━━━ Exercise data ━━━

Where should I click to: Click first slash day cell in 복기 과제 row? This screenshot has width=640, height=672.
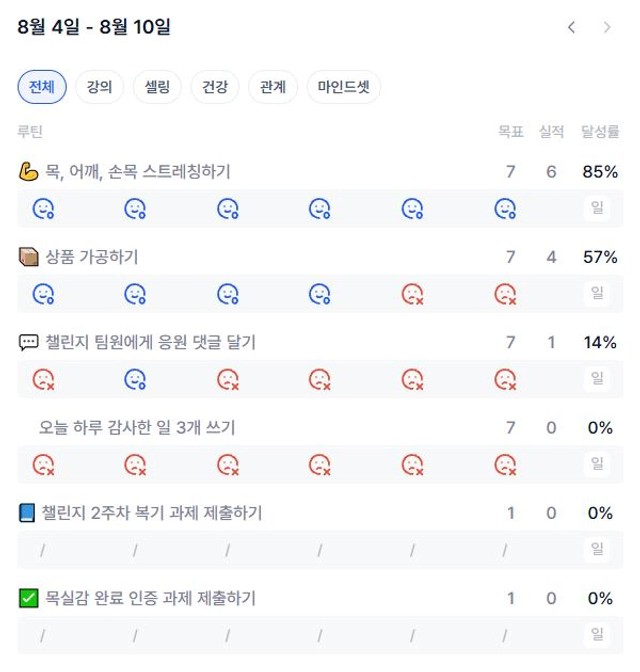(42, 550)
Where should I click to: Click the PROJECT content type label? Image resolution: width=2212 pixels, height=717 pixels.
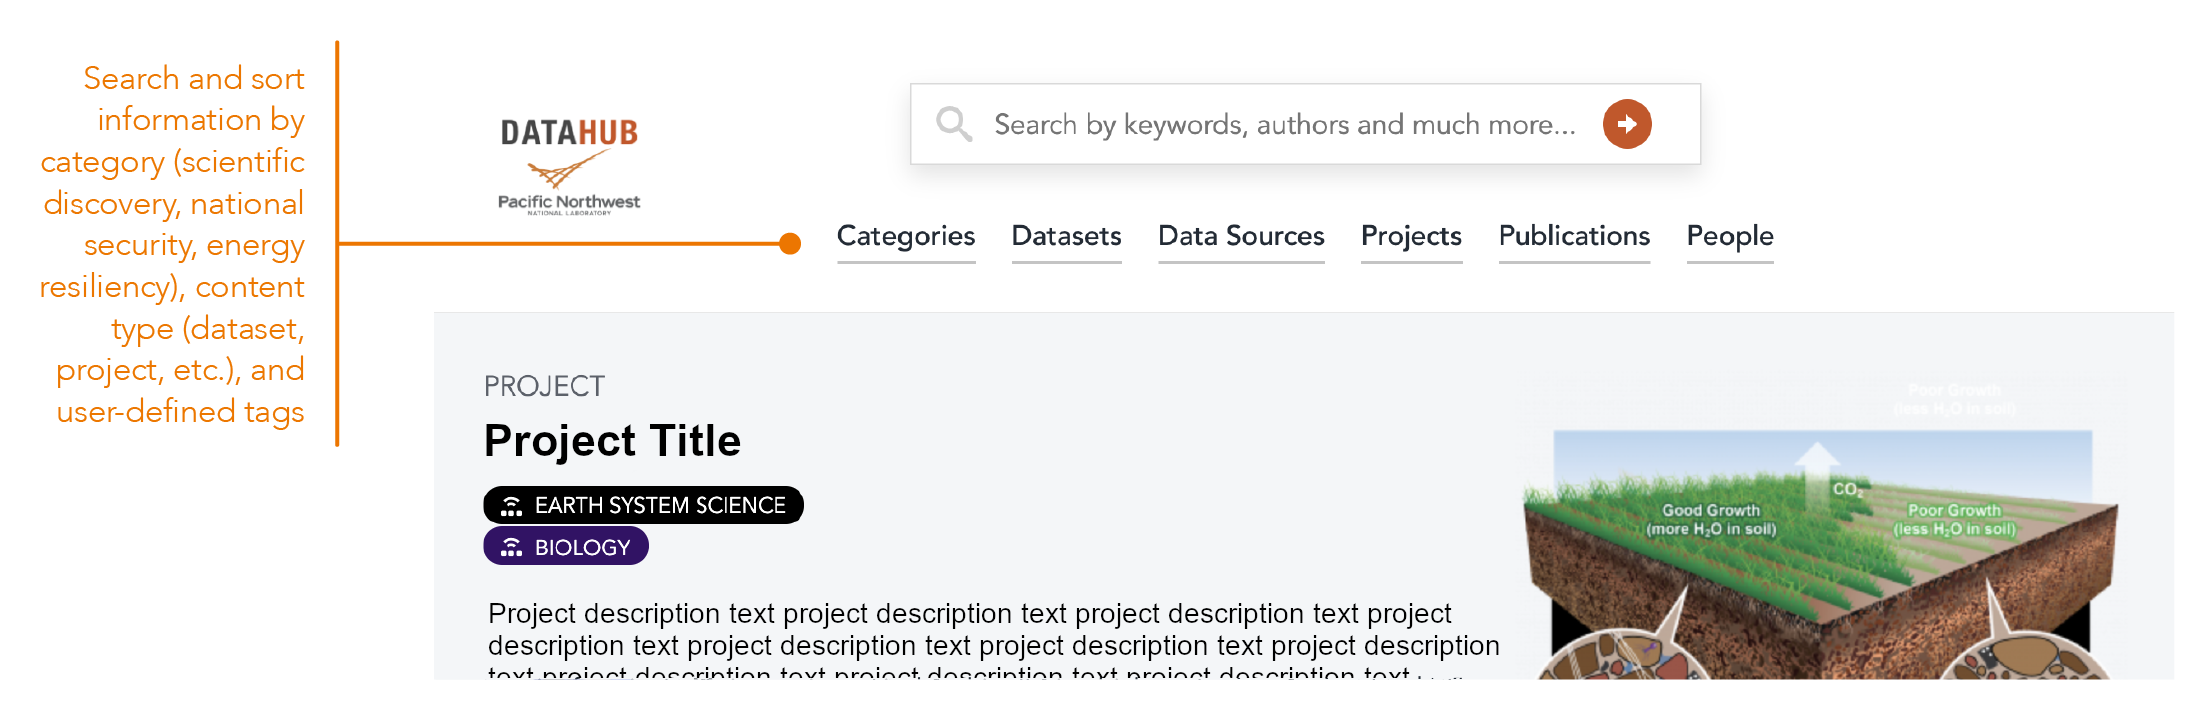pos(544,386)
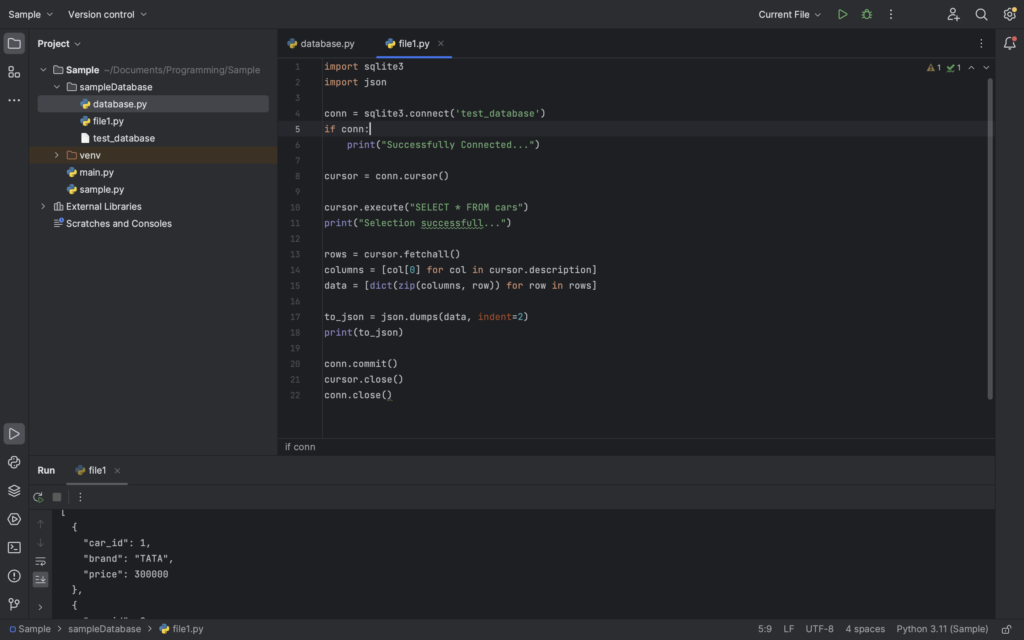This screenshot has width=1024, height=640.
Task: Open the Services tool window icon
Action: point(14,490)
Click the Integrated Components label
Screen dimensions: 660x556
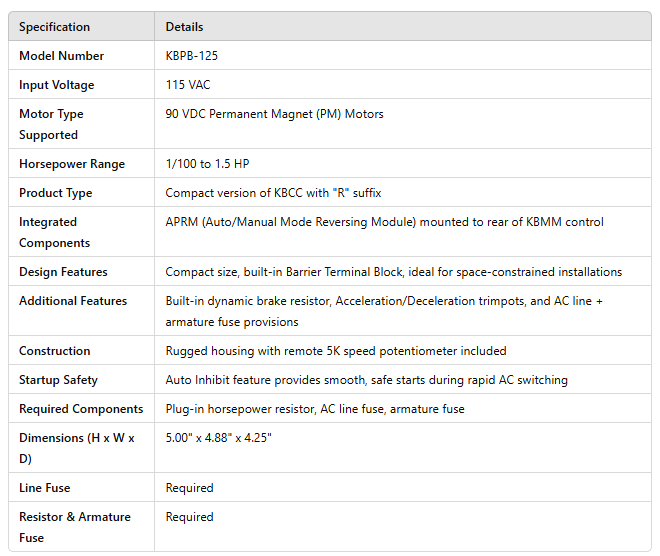54,232
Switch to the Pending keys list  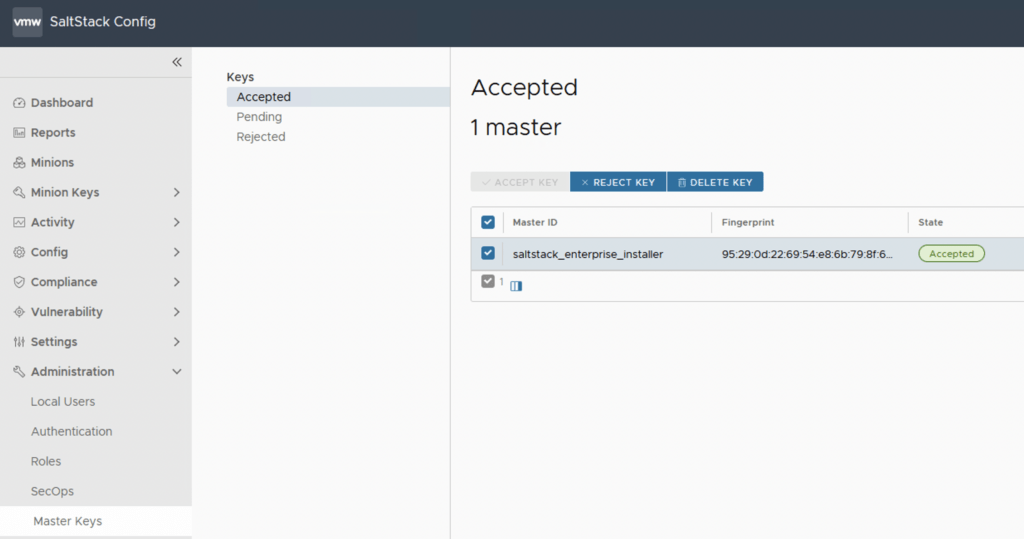[x=259, y=117]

━━━

Do this
Copy verbatim the material from the line with "Where should I click to: Click the" to the line with "Action: point(14,490)", both lines included, and leave the pictures out.

Answer below
Where should I click to: Click the PROJECT content type label? Image resolution: width=2212 pixels, height=717 pixels.
pos(544,386)
This screenshot has width=1024, height=640.
Task: Open the Services tool window icon
Action: point(14,490)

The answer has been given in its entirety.